Excellent Reading: Ijeoma Oluo's - MEDIOCRE: The Dangerous Legacy of White Male America
MEDIOCRE: The Dangerous Legacy of White Male America, Ijeoma Oluo’s wonderful follow-up to So You Want to Talk About Race, is well worth reading, especially for us white men!
Some quotes from the book are a good place to start:
Biden got the message. If he continued to defend busing, he ran the real risk of becoming a one-term senator. In 1975, Joe Biden stunned his Senate colleagues by throwing his support behind known segregationist Jesse Helm’s proposed antibusing amendment to the Constitution.
p.65 … In a later television interview, Biden told the Senate, “I have become convinced that if the US government didn’t come up with a different solution for school segregation than busing, “we are going to end up with the races at war.” Biden explained that the good white people he represented weren’t racist, but busing might make them so: “You take people who aren’t racist, people who are good citizens, who believe in equal education and opportunity, and you stunt their children’s intellectual growth by busing them to an inferior school and you’re going to fill them (p.66) with hatred.
After busing was dismantled nationally, the “other methods” of desegregating schools that Biden insisted were more effective than busing never materialized. Without federal mandate forcing integration, schools slowly segregated, and their funding followed. A 2019 report showed that nonwhite school districts received $23 billion less per year than their white counterparts. Even when controlling for income discrepancies, the funding was less, with poor white schools still receiving more funds than poor schools where the majority of the students were people of color. (p.65-6)
And because I have seen, in my own academic history and in the countless hours I’ve spent on campuses across the country, what higher education could be.
It could truly be the place that angry white men hate and fear if it put in the effort. It could be a place that dares to believe that the world does not revolve around white men. It could be a place that promotes the idea that people who aren’t white men have just as much right and ability to shape our future in their image as white men have. It could be a place where we learn to respect consent and pronouns, where we learn about intersectionality, where we learn the truth about our corrupt systems and begin to demand change, where we learn to respect and appreciate people who are different from us, where we start demanding justice for the oppressed, where we investigate our histories of bias and bigotry. (p.120)

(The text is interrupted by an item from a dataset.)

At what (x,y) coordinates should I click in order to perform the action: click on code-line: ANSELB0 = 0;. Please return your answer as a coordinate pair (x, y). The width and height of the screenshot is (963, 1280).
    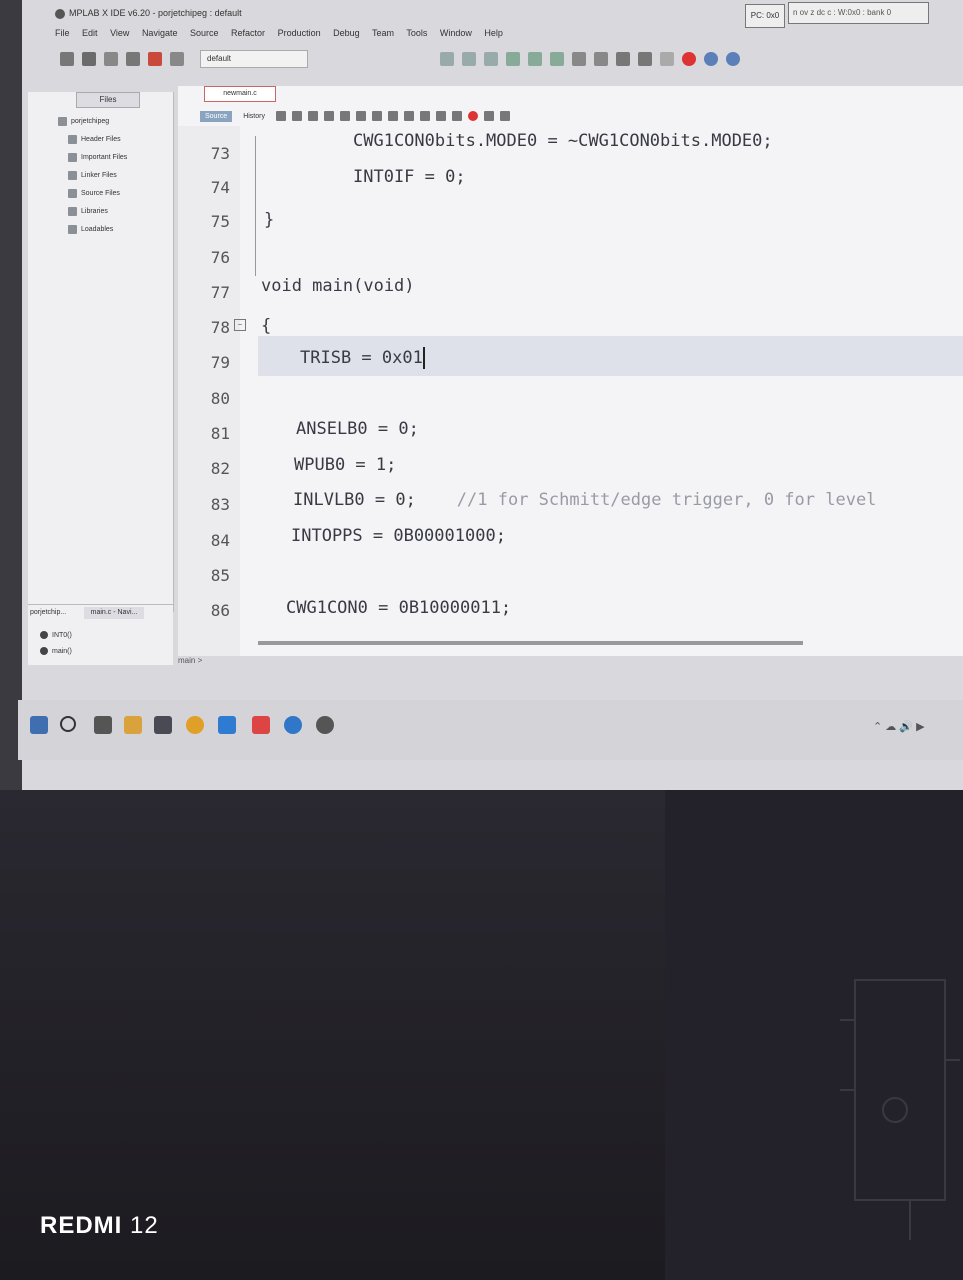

Though I live in a household, where I’m the sole white member, emotionally, I can “understand” what it means to be Black. Intellectually, it makes perfect sense, but that isn’t pushing me in my gut.
When one speaks out, as Oluo does, one can easily be singled out for derision, in ways that are life threatening, something I’ve never experienced.
To my knowledge, 2017 was the first time I was doxed. Doxing is when someone posts your home address, email, phone numbers, financial information – pretty much anything they can find on you – online for people to do with what they wish. (p.186-7)
In my case, a caller pretending to be my son phoned the police and said that he had shot his parents to death. Six officers pulled my son out of our home at six a.m. and searched our house.
If I hadn’t become aware before the swatting that my personal information had been placed online, the situation could have been much worse. But I had received notice that my address (and my mom’s address, and my sister’s and brother’s addresses) had been placed on a website that specifically encourages swatting, I had called my local police department and let them know that they might be called to my house on a swatting attempt. … It meant when my sleepy teenage son opened the door and saw police and then quickly shut the door so he could put his shoes on, they didn’t open fire. (p.187)
Women, people of color, disabled people, LGBTQ+ people – they are afforded no such grace. Those of us who wish to hold office must have personal lives beyond reproach; we must be sure to moderate our political views. We must hold degrees from traditionally white institutions, or be able to prove that our education at schools of color did not radicalize us. We cannot appear to ever be angry. We must always prove that we are willing to prioritize the concerns of white men in our work no matter how few are in our constituency. (p.189)
The system was set up to appear to serve the average white American man while simultaneously working against the best interests of the majority of Americans, regardless of race or gender. (p.190)
Pressley urged representatives from marginalized groups to truly represent their identities and culture in their work instead of sacrificing the needs to their community to the status quo: … Pressley was accused of being divisive, even racist. … Republican representative Liz Cheney directly accused Pressley of racism, claiming that Pressley of racism, claiming that Pressley said that political voices were only legitimate if the person “espouses some preapproved set of beliefs.” (p. 217)
The constraints of white male identity in America have locked white men into cycles of fear and violence – where the only success they are allowed comes at the expense of others, and the only feelings they are allowed to express are triumph or rage. When white men try to break free from these cycles, they are ostracized by society at large often find themselves victims of other white men who are willing to fulfill their expected roles of dominance. (p.274)
Oluo is most effective in talking about subjects most of us rarely look at such as Anti-Semitism at Harvard and elsewhere after World War One. Her description of football and how it developed, and was racialized to support the interests of wealthy white men is fascinating.
I don’t want to imply that this book is perfect. Occasionally Oluo “beats an idea to death”. Most of the time though, she effectively documents her beliefs and gives clear examples to explain her beliefs.
I highly recommend reading this book!